Diabetic neuropathy types: Symptoms tell the story
Medically reviewed by Drugs.com. Last updated on May 20, 2020.
When you have diabetes, nerve damage can occur as a result of high blood sugar. This is known as diabetic neuropathy. There are four main types of this condition. You may have just one type or symptoms of several types. Most types of diabetic neuropathy develop gradually, and you may not notice problems until considerable damage has occurred.
Talk with your doctor if you have any of the following symptoms. The sooner they can be diagnosed and treated, the better the chance of preventing further complications.
Peripheral neuropathy is the most common form of diabetic neuropathy. Your feet and legs are often affected first, followed by your hands and arms. Possible signs and symptoms of peripheral neuropathy include:
- Numbness or reduced ability to feel pain or changes in temperature, especially in your feet and toes
- A tingling or burning feeling
- Sharp, jabbing pain that may be worse at night
- Extreme sensitivity to the lightest touch — for some people even the weight of a sheet can be agonizing
- Muscle weakness
- Loss of reflex response
- Serious foot problems, such as ulcers, infections, deformities, and bone and joint pain
The autonomic nervous system controls your heart, bladder, lungs, stomach, intestines, sex organs and eyes.

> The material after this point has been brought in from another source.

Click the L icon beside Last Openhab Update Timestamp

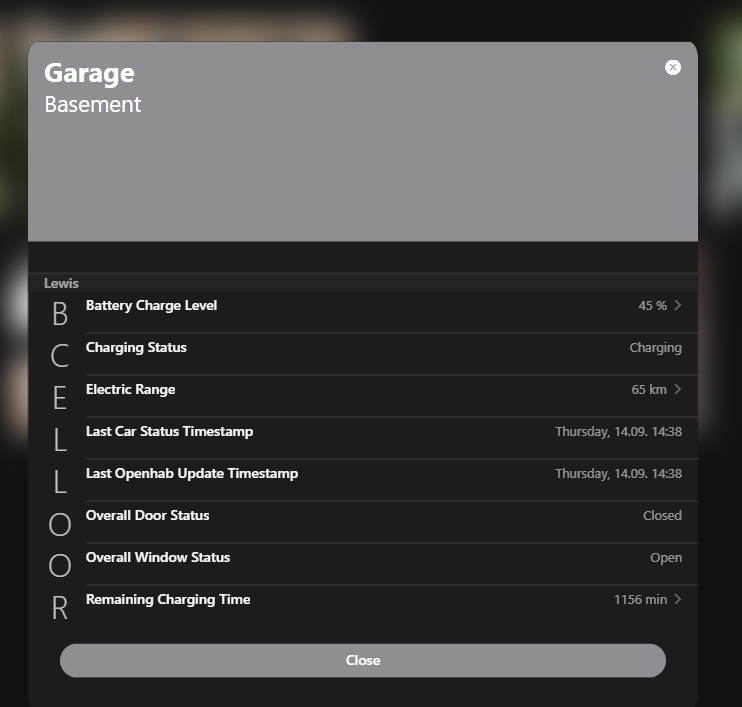click(x=60, y=482)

Diabetes can affect the nerves in any of these areas, possibly causing:
- A lack of awareness that blood sugar levels are low (hypoglycemia unawareness)
- Bladder problems, including frequent urinary tract infections, urinary incontinence or urinary retention
- Constipation, uncontrolled diarrhea or a combination of the two
- Slow stomach emptying (gastroparesis) leading to nausea, vomiting, sensation of fullness and loss of appetite
- Difficulty swallowing
- Erectile dysfunction in men
- Vaginal dryness and other sexual difficulties in women
- Increased or decreased sweating
- Sudden drops in blood pressure when you rise from sitting or lying down, that may cause you to feel lightheaded or faint (orthostatic hypotension)
- Problems regulating your body temperature
- Changes in the way your eyes adjust from light to dark
- Increased heart rate even when you're at rest
Proximal neuropathy (diabetic polyradiculopathy)
Instead of affecting the ends of nerves in the feet, legs, hands and arms, like peripheral neuropathy, proximal neuropathy affects nerves in the thighs, hips, buttocks or legs. Also called diabetic amyotrophy, this condition is more common in people who have type 2 diabetes and in older adults.
Symptoms are usually on one side of the body, though in some cases symptoms may spread to the other side, too. Most people improve at least partially over six to 12 months. This condition is often marked by signs and symptoms including:
- Sudden, severe pain in your hip and thigh or buttock
- Weakness and shrinking of the thigh muscles
- Difficulty rising from a sitting position
Mononeuropathy (focal neuropathy)
Mononeuropathy involves damage to a specific nerve. The nerve may be in the face, torso or leg. Mononeuropathy, which may also be called focal neuropathy, often comes on suddenly. It's most common in older adults.
Although mononeuropathy can cause severe pain, it usually doesn't cause any long-term problems. Symptoms usually lessen and disappear on their own over a few weeks or months. Signs and symptoms depend on which nerve is involved, and may include:
- Difficulty focusing your eyes, double vision or aching behind one eye
- Paralysis on one side of your face (Bell's palsy)
- Pain in your shin or foot
- Pain in the front of your thigh
- Chest or stomach pain
Sometimes mononeuropathy occurs when a nerve is compressed. Carpal tunnel syndrome is a common type of compression neuropathy in people with diabetes.
Signs and symptoms of carpal tunnel syndrome include:
- Numbness or tingling in your fingers or hands, especially in your thumb, index finger, middle finger and ring finger
- Loss of strength with a sense of weakness in your hand and a tendency to drop things
Be sure to talk with your doctor if you notice any of these symptoms. The sooner treatment begins, the better the chance of reducing complications.